[Stored items]
-------------------------

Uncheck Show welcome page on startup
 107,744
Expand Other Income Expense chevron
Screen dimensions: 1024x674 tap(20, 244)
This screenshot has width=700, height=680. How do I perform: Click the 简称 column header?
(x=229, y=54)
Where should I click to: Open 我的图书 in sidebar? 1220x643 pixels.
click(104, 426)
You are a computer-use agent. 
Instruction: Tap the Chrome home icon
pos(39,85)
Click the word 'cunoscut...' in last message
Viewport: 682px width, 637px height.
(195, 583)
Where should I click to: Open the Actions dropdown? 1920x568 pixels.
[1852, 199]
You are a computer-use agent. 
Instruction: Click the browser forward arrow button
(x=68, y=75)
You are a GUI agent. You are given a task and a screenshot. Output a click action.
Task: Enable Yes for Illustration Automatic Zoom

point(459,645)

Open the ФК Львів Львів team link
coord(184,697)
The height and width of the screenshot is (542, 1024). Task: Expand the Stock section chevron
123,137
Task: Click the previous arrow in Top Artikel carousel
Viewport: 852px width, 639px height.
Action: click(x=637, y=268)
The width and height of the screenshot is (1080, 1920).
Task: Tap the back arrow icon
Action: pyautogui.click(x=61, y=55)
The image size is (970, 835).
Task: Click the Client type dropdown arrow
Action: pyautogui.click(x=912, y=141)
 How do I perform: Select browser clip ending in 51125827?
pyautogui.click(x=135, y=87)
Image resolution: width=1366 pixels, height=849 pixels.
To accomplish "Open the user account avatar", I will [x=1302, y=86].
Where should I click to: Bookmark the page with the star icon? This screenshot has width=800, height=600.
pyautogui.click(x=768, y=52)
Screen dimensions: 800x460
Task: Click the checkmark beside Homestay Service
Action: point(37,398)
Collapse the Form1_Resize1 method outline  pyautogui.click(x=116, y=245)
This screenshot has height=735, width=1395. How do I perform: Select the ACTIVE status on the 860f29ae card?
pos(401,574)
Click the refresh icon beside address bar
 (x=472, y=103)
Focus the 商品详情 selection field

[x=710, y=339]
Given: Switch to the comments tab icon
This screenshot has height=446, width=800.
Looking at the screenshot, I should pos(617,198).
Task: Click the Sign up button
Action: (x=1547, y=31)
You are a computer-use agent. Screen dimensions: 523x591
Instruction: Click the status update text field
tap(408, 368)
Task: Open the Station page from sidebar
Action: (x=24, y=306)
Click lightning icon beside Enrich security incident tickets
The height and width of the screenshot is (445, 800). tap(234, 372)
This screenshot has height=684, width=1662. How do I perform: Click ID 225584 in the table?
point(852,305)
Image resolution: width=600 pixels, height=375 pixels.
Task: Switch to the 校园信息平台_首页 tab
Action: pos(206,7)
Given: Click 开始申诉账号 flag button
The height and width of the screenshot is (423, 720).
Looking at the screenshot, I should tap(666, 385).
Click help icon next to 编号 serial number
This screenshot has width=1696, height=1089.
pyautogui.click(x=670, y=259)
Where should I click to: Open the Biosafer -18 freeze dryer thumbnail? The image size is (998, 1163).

-------------------------

THE TASK> Would you set down all of the entries again, word for word?

YOUR SOLUTION>
Uncheck Show welcome page on startup
 107,744
Expand Other Income Expense chevron
Screen dimensions: 1024x674 tap(20, 244)
This screenshot has width=700, height=680. How do I perform: Click the 简称 column header?
(x=229, y=54)
Where should I click to: Open 我的图书 in sidebar? 1220x643 pixels.
click(104, 426)
You are a computer-use agent. 
Instruction: Tap the Chrome home icon
pos(39,85)
Click the word 'cunoscut...' in last message
Viewport: 682px width, 637px height.
(195, 583)
Where should I click to: Open the Actions dropdown? 1920x568 pixels.
[1852, 199]
You are a computer-use agent. 
Instruction: Click the browser forward arrow button
(x=68, y=75)
You are a GUI agent. You are given a task and a screenshot. Output a click action.
Task: Enable Yes for Illustration Automatic Zoom

point(459,645)

Open the ФК Львів Львів team link
coord(184,697)
The height and width of the screenshot is (542, 1024). Task: Expand the Stock section chevron
123,137
Task: Click the previous arrow in Top Artikel carousel
Viewport: 852px width, 639px height.
Action: click(x=637, y=268)
The width and height of the screenshot is (1080, 1920).
Task: Tap the back arrow icon
Action: pyautogui.click(x=61, y=55)
The image size is (970, 835).
Task: Click the Client type dropdown arrow
Action: pyautogui.click(x=912, y=141)
 How do I perform: Select browser clip ending in 51125827?
pyautogui.click(x=135, y=87)
Image resolution: width=1366 pixels, height=849 pixels.
To accomplish "Open the user account avatar", I will [x=1302, y=86].
Where should I click to: Bookmark the page with the star icon? This screenshot has width=800, height=600.
pyautogui.click(x=768, y=52)
Screen dimensions: 800x460
Task: Click the checkmark beside Homestay Service
Action: point(37,398)
Collapse the Form1_Resize1 method outline  pyautogui.click(x=116, y=245)
This screenshot has height=735, width=1395. How do I perform: Select the ACTIVE status on the 860f29ae card?
pos(401,574)
Click the refresh icon beside address bar
 (x=472, y=103)
Focus the 商品详情 selection field

[x=710, y=339]
Given: Switch to the comments tab icon
This screenshot has height=446, width=800.
Looking at the screenshot, I should pos(617,198).
Task: Click the Sign up button
Action: (x=1547, y=31)
You are a computer-use agent. Screen dimensions: 523x591
Instruction: Click the status update text field
tap(408, 368)
Task: Open the Station page from sidebar
Action: (x=24, y=306)
Click lightning icon beside Enrich security incident tickets
The height and width of the screenshot is (445, 800). tap(234, 372)
This screenshot has height=684, width=1662. How do I perform: Click ID 225584 in the table?
point(852,305)
Image resolution: width=600 pixels, height=375 pixels.
Task: Switch to the 校园信息平台_首页 tab
Action: pos(206,7)
Given: Click 开始申诉账号 flag button
The height and width of the screenshot is (423, 720).
Looking at the screenshot, I should tap(666, 385).
Click help icon next to 编号 serial number
This screenshot has width=1696, height=1089.
pyautogui.click(x=670, y=259)
Where should I click to: Open the Biosafer -18 freeze dryer thumbnail? The image size is (998, 1163).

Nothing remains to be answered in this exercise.